“Ephemeral.” “Moody.” “Mysterious.” “Majestic.” These are all words used to describe the atmosphere created by the heavy band of fog we awoke to this morning. Cut loose near the entrance to Le Conte Bay, four GPS-aided boats slipped out of sight, bound for an unseen destination. Two miles to the east a shallow bar of silt and rock supposedly ensnares large icebergs as they drift from North America’s southernmost tidewater glacier, Le Conte. For two obscured miles it was hard to imagine anything else existing but our small inflatables as we sliced through this featureless, yet eerily calm environment.
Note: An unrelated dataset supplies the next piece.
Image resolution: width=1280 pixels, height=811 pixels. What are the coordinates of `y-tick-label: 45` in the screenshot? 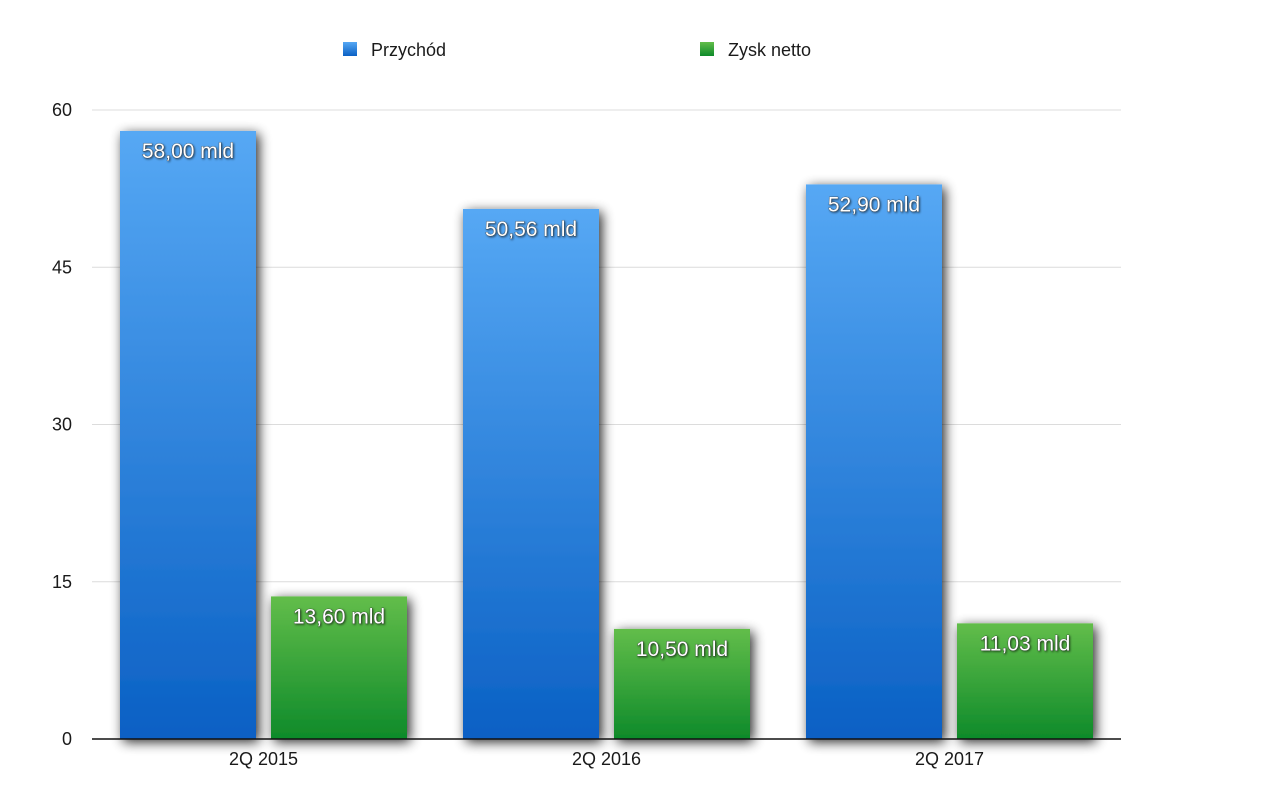 It's located at (62, 267).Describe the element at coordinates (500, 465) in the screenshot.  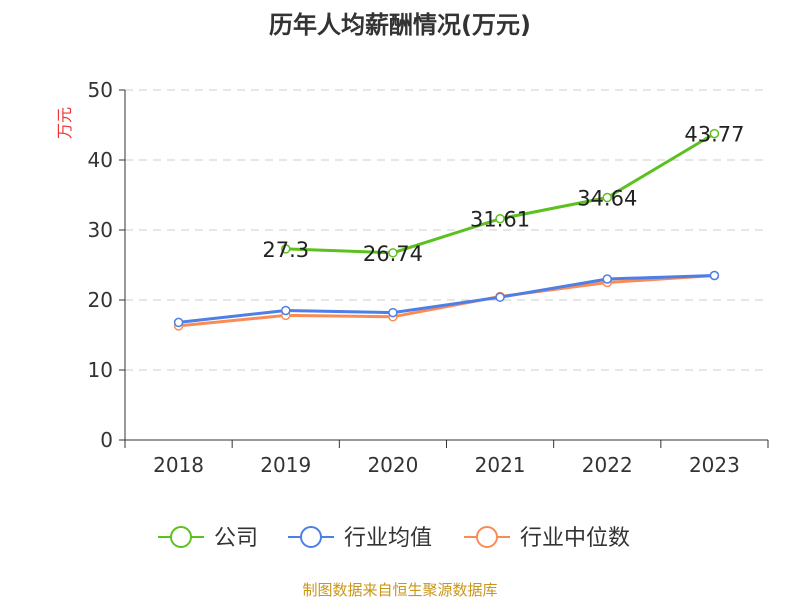
I see `x-tick-label: 2021` at that location.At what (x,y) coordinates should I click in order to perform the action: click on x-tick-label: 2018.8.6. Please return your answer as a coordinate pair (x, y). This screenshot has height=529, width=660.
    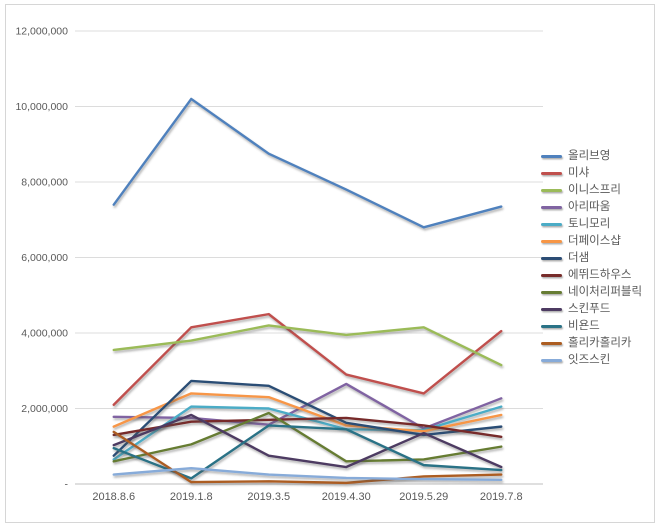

Gradually, as if only an apparition, muted forms began to take shape through the mist, their amorphous outlines turning to opaque sculptures of ice, perfectly mirrored on the water’s surface. Sure enough, the deeply keeled icebergs, born of the Le Conte glacier, had drifted to the end of the fjord and gotten hung up in the shallows, destined to spend the rest of their lives as sentinels to their source of origin, five sinuous miles further south and east.
As we pulled away from the ghost-bergs of Le Conte Bay and headed up Frederick Sound the fog lifted, the world reemerged, and the landscape was thrown back into vertical relief. We were northbound for Petersburg and the weather looked promising. Within two hours we were pulling into our tight berth in Petersburg harbor and getting ready to set off on various excursions. From flightseeing, to fishing, to hikes through a muskeg (bog-like environment), to a dock walk amongst the fishing vessels that give this town its pulse, the afternoon was not wanting for options. The kids were fishing, the sun was out, and a crab feast awaited our return from the aforementioned activities. What could be better..?
…Enter the humpbacks. 9 p.m. A setting sun warms the low hung clouds and puffs of whale breath begin to dot the horizon. All hands on deck. The next hour becomes a whirr of excited hoots punctuated by shutter clicks, of a blood-orange sun silhouetting the outlines of humpback tails, of smiling faces, set aglow by the last rays of light on this ephemeral, moody, mysterious, majestic landscape.